Provided passage:

# Boardsmith vs all others



## slowtyper (Jan 20, 2012)

I know everyone here likes to say boardsmith is simply the best. I have no experience and they look great, but I get the feeling shipping to Canada isn't going to be that fun. Was looking at getting something like this:
skinny:http://toshoknifearts.com/shop/accessories/black-loon-cutting-board-24-x-18-x-1-12
fat:http://toshoknifearts.com/shop/accessories/black-loon-cutting-board-24-x-18-x-3-34

Am I going to regret this? Should I just get a sanituff instead?


----------



## mc2442 (Jan 20, 2012)

As I am sure others are typing as I am responding to this, that is an edge (side?) grain board rather than an end grain board like the boardsmith. A lot of people swear by end grain since you are not slicing the grains of the board like you do in an edge grain. Edge you cut between the fibers, edge you cut across them.

Love my Boardsmith, but if you are that concerned about shipping costs, isn't there a Canadian maple company that does end grain boards?


----------



## JohnnyChance (Jan 20, 2012)

Most people here prefer end grain to side grain. You should be able to find a place in Canada that makes end grain boards. Are there Etsy craftsman in Canada? I know Pierre has made a few boards. Im sure our other canadian members will chime in with solutions.


----------



## slowtyper (Jan 20, 2012)

mc2442 said:


> As I am sure others are typing as I am responding to this, that is an edge (side?) grain board rather than an end grain board like the boardsmith. A lot of people swear by end grain since you are not slicing the grains of the board like you do in an edge grain. Edge you cut between the fibers, edge you cut across them.
> 
> Love my Boardsmith, but if you are that concerned about shipping costs, isn't there a Canadian maple company that does end grain boards?


I already emailed the shop to see if the mill has end grain boards. I don't see why they wouldn't..I see the mill's website has end-grain "other stuff". 

Basically...I know everyone says Boardsmith is best of the best. However, knowing nothing really about boards...i want to know why.

Data:

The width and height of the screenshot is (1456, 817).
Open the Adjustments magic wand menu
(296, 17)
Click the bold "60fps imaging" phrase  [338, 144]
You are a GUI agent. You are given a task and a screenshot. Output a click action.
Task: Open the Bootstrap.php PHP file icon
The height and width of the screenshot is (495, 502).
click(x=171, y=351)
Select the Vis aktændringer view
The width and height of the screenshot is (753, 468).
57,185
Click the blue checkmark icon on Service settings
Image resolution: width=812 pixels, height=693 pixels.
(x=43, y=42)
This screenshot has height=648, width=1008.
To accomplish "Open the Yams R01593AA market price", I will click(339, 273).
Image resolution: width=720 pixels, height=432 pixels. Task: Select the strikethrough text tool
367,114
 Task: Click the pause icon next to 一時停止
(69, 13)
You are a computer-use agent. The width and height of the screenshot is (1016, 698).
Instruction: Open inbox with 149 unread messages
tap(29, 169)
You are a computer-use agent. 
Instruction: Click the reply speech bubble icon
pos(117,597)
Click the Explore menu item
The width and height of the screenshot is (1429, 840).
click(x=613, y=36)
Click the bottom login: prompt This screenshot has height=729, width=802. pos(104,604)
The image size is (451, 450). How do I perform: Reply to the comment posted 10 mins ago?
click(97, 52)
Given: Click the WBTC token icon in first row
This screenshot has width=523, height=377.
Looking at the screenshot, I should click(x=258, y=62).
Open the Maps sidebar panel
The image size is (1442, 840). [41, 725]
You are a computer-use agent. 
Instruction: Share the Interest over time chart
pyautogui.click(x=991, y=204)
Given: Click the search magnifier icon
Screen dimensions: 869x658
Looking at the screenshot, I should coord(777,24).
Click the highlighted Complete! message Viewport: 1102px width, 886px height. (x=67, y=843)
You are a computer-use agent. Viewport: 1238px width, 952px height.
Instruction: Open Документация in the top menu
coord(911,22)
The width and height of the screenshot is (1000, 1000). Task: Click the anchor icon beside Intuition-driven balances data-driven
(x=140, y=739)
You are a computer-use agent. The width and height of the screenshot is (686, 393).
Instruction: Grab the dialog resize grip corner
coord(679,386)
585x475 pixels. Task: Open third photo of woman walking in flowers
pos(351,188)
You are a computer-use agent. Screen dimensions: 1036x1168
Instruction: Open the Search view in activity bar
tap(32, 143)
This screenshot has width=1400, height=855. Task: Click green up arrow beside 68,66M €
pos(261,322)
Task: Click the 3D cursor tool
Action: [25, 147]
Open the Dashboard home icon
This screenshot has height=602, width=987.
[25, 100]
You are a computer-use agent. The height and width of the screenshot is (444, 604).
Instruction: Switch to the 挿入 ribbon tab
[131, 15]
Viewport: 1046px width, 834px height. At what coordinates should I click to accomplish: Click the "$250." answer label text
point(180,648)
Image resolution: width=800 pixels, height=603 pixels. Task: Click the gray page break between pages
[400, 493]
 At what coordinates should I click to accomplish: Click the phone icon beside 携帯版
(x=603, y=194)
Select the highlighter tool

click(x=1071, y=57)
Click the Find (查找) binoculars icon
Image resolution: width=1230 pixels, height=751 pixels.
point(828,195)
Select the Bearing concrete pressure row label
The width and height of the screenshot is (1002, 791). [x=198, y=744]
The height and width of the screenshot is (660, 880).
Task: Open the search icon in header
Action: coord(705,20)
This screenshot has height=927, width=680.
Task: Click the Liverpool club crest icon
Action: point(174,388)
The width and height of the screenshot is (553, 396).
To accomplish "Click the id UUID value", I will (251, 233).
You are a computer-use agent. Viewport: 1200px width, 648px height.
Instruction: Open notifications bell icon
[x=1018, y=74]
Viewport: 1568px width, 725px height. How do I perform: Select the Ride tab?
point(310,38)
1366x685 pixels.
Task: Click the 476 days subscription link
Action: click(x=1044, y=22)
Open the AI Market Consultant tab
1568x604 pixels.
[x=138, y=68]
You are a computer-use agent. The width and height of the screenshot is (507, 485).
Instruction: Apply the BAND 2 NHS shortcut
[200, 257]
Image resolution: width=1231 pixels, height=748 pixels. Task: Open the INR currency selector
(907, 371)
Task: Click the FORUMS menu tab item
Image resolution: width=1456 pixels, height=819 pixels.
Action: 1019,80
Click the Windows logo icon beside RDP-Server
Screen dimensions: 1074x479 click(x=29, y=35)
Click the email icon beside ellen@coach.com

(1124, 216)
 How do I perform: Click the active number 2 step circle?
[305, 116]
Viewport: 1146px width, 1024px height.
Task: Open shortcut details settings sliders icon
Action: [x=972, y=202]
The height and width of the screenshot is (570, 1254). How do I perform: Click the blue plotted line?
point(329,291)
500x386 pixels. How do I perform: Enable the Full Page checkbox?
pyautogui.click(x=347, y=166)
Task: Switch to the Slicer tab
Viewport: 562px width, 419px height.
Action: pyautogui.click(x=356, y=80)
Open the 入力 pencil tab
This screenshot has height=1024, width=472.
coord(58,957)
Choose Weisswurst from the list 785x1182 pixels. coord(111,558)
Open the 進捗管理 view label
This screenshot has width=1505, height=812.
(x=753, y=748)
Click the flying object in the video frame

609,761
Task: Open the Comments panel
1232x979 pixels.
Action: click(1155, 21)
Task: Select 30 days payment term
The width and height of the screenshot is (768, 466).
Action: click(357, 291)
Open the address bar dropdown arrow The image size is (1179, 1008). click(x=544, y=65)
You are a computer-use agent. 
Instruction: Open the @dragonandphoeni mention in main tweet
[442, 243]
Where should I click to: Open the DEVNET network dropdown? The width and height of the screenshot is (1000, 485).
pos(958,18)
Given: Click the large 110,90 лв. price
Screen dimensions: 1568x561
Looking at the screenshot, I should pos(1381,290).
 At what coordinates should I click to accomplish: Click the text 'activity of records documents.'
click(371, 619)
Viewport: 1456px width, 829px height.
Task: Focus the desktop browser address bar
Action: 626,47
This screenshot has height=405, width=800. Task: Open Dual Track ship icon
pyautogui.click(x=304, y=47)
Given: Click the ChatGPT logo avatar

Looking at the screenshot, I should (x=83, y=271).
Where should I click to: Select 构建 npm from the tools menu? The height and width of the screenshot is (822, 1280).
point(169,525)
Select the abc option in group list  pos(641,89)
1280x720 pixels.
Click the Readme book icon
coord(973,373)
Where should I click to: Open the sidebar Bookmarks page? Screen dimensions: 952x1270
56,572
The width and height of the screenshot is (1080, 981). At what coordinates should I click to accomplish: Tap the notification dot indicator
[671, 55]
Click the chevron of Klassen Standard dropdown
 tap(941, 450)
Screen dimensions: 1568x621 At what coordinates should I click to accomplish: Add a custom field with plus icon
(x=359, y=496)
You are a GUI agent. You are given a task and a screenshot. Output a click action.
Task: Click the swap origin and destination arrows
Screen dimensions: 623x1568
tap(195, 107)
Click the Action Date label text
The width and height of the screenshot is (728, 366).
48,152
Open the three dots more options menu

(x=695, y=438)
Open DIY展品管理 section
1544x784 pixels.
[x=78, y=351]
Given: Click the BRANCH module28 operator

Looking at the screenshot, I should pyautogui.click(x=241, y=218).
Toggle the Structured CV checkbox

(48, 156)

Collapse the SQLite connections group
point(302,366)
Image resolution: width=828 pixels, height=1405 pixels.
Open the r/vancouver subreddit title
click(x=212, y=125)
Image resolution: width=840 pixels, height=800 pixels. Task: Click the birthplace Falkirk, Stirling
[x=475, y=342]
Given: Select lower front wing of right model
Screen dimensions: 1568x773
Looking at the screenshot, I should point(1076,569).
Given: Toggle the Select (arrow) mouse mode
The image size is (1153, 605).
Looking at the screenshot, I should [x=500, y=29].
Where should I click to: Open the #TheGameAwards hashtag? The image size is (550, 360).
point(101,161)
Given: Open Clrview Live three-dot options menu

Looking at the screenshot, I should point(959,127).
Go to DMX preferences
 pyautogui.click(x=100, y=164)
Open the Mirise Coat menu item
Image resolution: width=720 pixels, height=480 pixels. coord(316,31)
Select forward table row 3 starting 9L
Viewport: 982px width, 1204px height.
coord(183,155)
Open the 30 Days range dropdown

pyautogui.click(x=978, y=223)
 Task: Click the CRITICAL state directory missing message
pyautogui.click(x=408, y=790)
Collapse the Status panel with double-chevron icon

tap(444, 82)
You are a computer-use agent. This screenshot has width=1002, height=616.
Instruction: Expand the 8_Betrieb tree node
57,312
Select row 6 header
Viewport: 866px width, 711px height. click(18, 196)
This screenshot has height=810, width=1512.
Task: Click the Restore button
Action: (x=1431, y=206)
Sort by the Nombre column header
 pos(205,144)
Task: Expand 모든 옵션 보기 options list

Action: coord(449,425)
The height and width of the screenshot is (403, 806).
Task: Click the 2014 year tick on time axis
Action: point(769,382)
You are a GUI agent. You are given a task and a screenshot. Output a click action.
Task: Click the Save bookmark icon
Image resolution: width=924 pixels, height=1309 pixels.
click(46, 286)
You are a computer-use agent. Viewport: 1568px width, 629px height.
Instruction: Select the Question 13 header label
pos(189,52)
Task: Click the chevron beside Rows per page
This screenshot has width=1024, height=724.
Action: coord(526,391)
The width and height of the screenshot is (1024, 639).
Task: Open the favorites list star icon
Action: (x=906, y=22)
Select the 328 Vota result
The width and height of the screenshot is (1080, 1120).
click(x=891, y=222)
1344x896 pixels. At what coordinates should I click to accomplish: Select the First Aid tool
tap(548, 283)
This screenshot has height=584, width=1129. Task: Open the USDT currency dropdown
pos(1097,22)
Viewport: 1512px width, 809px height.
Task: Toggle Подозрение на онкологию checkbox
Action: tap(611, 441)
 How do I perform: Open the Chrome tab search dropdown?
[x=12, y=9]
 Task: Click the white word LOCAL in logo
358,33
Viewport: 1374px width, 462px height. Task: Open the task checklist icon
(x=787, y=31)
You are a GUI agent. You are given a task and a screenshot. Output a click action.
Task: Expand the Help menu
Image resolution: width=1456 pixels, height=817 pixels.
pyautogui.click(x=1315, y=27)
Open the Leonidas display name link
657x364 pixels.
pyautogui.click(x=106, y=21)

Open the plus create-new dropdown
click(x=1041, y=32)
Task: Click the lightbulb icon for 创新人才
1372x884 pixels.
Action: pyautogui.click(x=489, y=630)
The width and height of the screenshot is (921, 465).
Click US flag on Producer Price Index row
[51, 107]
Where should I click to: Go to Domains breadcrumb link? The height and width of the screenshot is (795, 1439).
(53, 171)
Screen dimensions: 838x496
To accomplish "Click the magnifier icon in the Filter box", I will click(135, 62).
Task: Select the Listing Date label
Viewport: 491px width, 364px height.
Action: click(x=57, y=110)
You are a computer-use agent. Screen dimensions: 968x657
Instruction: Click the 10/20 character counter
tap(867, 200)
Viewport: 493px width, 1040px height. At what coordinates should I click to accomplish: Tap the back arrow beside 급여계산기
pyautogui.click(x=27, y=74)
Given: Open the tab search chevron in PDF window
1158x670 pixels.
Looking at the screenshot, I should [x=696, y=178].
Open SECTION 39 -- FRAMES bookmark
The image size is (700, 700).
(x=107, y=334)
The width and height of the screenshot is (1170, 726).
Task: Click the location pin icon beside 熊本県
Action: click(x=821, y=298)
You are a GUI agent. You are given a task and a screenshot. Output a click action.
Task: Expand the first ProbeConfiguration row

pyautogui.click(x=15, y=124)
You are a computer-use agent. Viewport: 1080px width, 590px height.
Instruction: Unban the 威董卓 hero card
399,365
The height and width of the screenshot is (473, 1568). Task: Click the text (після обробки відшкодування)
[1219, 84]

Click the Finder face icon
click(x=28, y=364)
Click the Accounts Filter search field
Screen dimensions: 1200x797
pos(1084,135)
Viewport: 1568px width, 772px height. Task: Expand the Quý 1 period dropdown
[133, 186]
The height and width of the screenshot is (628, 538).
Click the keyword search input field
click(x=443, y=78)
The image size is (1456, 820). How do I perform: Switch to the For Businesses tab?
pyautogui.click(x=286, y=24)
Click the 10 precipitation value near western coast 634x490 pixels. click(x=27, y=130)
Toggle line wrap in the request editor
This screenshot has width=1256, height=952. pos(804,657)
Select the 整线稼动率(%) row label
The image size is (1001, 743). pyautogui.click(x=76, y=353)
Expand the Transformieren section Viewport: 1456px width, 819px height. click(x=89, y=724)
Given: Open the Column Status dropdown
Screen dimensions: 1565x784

Task list:
1 > In the cutting board thread, what does JohnnyChance say most people prefer?
2 > Update the cutting board thread from "## JohnnyChance (Jan" up to and including "in with solutions.", putting "edge grain" wherever "end grain" appears.
The listing plays no part in the work here.

Response list:
1 > Most people prefer end grain to side grain.

2 >
## JohnnyChance (Jan 20, 2012)

Most people here prefer edge grain to side grain. You should be able to find a place in Canada that makes edge grain boards. Are there Etsy craftsman in Canada? I know Pierre has made a few boards. Im sure our other canadian members will chime in with solutions.